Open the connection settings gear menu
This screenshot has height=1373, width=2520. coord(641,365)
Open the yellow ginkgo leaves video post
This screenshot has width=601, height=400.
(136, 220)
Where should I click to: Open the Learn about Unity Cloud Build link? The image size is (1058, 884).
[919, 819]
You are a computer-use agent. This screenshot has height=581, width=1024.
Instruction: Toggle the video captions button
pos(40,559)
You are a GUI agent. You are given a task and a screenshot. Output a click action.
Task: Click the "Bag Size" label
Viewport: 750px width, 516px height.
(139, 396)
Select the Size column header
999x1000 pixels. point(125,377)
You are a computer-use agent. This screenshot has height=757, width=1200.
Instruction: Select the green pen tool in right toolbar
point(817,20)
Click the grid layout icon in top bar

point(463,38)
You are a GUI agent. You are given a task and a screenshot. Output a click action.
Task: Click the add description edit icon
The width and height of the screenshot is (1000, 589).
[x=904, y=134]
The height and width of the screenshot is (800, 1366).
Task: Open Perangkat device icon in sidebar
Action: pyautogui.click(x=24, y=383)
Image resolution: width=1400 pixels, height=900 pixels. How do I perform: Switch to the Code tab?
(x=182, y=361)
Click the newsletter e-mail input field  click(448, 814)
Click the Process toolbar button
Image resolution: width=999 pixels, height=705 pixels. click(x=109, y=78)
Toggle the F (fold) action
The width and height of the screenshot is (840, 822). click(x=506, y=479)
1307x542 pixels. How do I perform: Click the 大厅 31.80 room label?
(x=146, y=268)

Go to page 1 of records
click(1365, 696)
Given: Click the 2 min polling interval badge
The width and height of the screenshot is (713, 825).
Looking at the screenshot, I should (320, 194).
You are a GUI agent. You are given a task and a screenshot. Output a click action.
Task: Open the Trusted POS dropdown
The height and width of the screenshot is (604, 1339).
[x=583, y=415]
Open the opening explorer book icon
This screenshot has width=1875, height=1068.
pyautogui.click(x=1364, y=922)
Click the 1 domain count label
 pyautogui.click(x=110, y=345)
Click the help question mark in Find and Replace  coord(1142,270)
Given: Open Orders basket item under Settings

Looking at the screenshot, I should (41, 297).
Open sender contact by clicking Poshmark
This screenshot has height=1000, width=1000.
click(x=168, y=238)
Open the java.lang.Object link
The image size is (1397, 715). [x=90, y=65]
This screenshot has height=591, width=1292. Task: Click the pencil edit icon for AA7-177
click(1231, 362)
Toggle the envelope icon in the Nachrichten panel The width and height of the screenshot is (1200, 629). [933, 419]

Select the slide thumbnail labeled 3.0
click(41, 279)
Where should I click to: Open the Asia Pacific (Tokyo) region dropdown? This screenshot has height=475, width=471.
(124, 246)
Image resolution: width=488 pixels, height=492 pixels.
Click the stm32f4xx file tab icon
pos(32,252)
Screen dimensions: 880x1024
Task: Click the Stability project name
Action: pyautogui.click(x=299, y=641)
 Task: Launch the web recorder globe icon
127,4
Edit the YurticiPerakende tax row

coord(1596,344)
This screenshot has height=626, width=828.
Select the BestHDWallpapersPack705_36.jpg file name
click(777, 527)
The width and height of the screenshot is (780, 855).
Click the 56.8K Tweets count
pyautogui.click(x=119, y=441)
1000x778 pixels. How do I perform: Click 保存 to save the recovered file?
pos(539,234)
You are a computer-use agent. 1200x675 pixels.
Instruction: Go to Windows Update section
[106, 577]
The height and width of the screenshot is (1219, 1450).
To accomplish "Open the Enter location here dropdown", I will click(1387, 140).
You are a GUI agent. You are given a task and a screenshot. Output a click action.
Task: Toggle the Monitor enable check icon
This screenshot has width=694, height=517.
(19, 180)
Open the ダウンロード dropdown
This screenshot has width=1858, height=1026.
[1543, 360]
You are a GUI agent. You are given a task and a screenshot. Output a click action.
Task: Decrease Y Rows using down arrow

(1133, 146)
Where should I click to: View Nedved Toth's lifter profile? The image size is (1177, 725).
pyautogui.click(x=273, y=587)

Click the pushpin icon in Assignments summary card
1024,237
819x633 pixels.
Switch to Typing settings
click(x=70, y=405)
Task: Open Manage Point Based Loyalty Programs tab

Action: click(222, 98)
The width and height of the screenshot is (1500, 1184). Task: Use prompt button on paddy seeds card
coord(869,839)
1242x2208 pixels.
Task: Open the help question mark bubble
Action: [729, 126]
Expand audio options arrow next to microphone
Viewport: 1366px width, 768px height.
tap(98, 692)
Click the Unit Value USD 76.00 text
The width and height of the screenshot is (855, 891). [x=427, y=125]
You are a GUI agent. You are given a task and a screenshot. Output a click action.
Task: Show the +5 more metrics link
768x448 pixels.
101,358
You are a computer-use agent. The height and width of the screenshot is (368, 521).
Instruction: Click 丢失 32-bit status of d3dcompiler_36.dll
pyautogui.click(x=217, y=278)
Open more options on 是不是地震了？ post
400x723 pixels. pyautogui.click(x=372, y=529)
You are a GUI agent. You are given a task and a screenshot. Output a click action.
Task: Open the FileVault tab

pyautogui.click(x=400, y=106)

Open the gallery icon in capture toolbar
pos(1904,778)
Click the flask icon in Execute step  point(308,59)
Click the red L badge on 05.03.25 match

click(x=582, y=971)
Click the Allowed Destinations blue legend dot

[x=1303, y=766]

▸ **Instructions to follow**:
Take the records shown above and output them again exactly.

▸ **Result**:
Open the connection settings gear menu
This screenshot has height=1373, width=2520. coord(641,365)
Open the yellow ginkgo leaves video post
This screenshot has width=601, height=400.
(136, 220)
Where should I click to: Open the Learn about Unity Cloud Build link? The image size is (1058, 884).
[919, 819]
You are a computer-use agent. This screenshot has height=581, width=1024.
Instruction: Toggle the video captions button
pos(40,559)
You are a GUI agent. You are given a task and a screenshot. Output a click action.
Task: Click the "Bag Size" label
Viewport: 750px width, 516px height.
(139, 396)
Select the Size column header
999x1000 pixels. point(125,377)
You are a computer-use agent. This screenshot has height=757, width=1200.
Instruction: Select the green pen tool in right toolbar
point(817,20)
Click the grid layout icon in top bar

point(463,38)
You are a GUI agent. You are given a task and a screenshot. Output a click action.
Task: Click the add description edit icon
The width and height of the screenshot is (1000, 589).
[x=904, y=134]
The height and width of the screenshot is (800, 1366).
Task: Open Perangkat device icon in sidebar
Action: pyautogui.click(x=24, y=383)
Image resolution: width=1400 pixels, height=900 pixels. How do I perform: Switch to the Code tab?
(x=182, y=361)
Click the newsletter e-mail input field  click(448, 814)
Click the Process toolbar button
Image resolution: width=999 pixels, height=705 pixels. click(x=109, y=78)
Toggle the F (fold) action
The width and height of the screenshot is (840, 822). click(x=506, y=479)
1307x542 pixels. How do I perform: Click the 大厅 31.80 room label?
(x=146, y=268)

Go to page 1 of records
click(1365, 696)
Given: Click the 2 min polling interval badge
The width and height of the screenshot is (713, 825).
Looking at the screenshot, I should (320, 194).
You are a GUI agent. You are given a task and a screenshot. Output a click action.
Task: Open the Trusted POS dropdown
The height and width of the screenshot is (604, 1339).
[x=583, y=415]
Open the opening explorer book icon
This screenshot has width=1875, height=1068.
pyautogui.click(x=1364, y=922)
Click the 1 domain count label
 pyautogui.click(x=110, y=345)
Click the help question mark in Find and Replace  coord(1142,270)
Given: Open Orders basket item under Settings

Looking at the screenshot, I should (41, 297).
Open sender contact by clicking Poshmark
This screenshot has height=1000, width=1000.
click(x=168, y=238)
Open the java.lang.Object link
The image size is (1397, 715). [x=90, y=65]
This screenshot has height=591, width=1292. Task: Click the pencil edit icon for AA7-177
click(1231, 362)
Toggle the envelope icon in the Nachrichten panel The width and height of the screenshot is (1200, 629). [933, 419]

Select the slide thumbnail labeled 3.0
click(41, 279)
Where should I click to: Open the Asia Pacific (Tokyo) region dropdown? This screenshot has height=475, width=471.
(124, 246)
Image resolution: width=488 pixels, height=492 pixels.
Click the stm32f4xx file tab icon
pos(32,252)
Screen dimensions: 880x1024
Task: Click the Stability project name
Action: pyautogui.click(x=299, y=641)
 Task: Launch the web recorder globe icon
127,4
Edit the YurticiPerakende tax row

coord(1596,344)
This screenshot has height=626, width=828.
Select the BestHDWallpapersPack705_36.jpg file name
click(777, 527)
The width and height of the screenshot is (780, 855).
Click the 56.8K Tweets count
pyautogui.click(x=119, y=441)
1000x778 pixels. How do I perform: Click 保存 to save the recovered file?
pos(539,234)
You are a computer-use agent. 1200x675 pixels.
Instruction: Go to Windows Update section
[106, 577]
The height and width of the screenshot is (1219, 1450).
To accomplish "Open the Enter location here dropdown", I will click(1387, 140).
You are a GUI agent. You are given a task and a screenshot. Output a click action.
Task: Toggle the Monitor enable check icon
This screenshot has width=694, height=517.
(19, 180)
Open the ダウンロード dropdown
This screenshot has width=1858, height=1026.
[1543, 360]
You are a GUI agent. You are given a task and a screenshot. Output a click action.
Task: Decrease Y Rows using down arrow

(1133, 146)
Where should I click to: View Nedved Toth's lifter profile? The image size is (1177, 725).
pyautogui.click(x=273, y=587)

Click the pushpin icon in Assignments summary card
1024,237
819x633 pixels.
Switch to Typing settings
click(x=70, y=405)
Task: Open Manage Point Based Loyalty Programs tab

Action: click(222, 98)
The width and height of the screenshot is (1500, 1184). Task: Use prompt button on paddy seeds card
coord(869,839)
1242x2208 pixels.
Task: Open the help question mark bubble
Action: [729, 126]
Expand audio options arrow next to microphone
Viewport: 1366px width, 768px height.
tap(98, 692)
Click the Unit Value USD 76.00 text
The width and height of the screenshot is (855, 891). [x=427, y=125]
You are a GUI agent. You are given a task and a screenshot. Output a click action.
Task: Show the +5 more metrics link
768x448 pixels.
101,358
You are a computer-use agent. The height and width of the screenshot is (368, 521).
Instruction: Click 丢失 32-bit status of d3dcompiler_36.dll
pyautogui.click(x=217, y=278)
Open more options on 是不是地震了？ post
400x723 pixels. pyautogui.click(x=372, y=529)
You are a GUI agent. You are given a task and a screenshot. Output a click action.
Task: Open the FileVault tab

pyautogui.click(x=400, y=106)

Open the gallery icon in capture toolbar
pos(1904,778)
Click the flask icon in Execute step  point(308,59)
Click the red L badge on 05.03.25 match

click(x=582, y=971)
Click the Allowed Destinations blue legend dot

[x=1303, y=766]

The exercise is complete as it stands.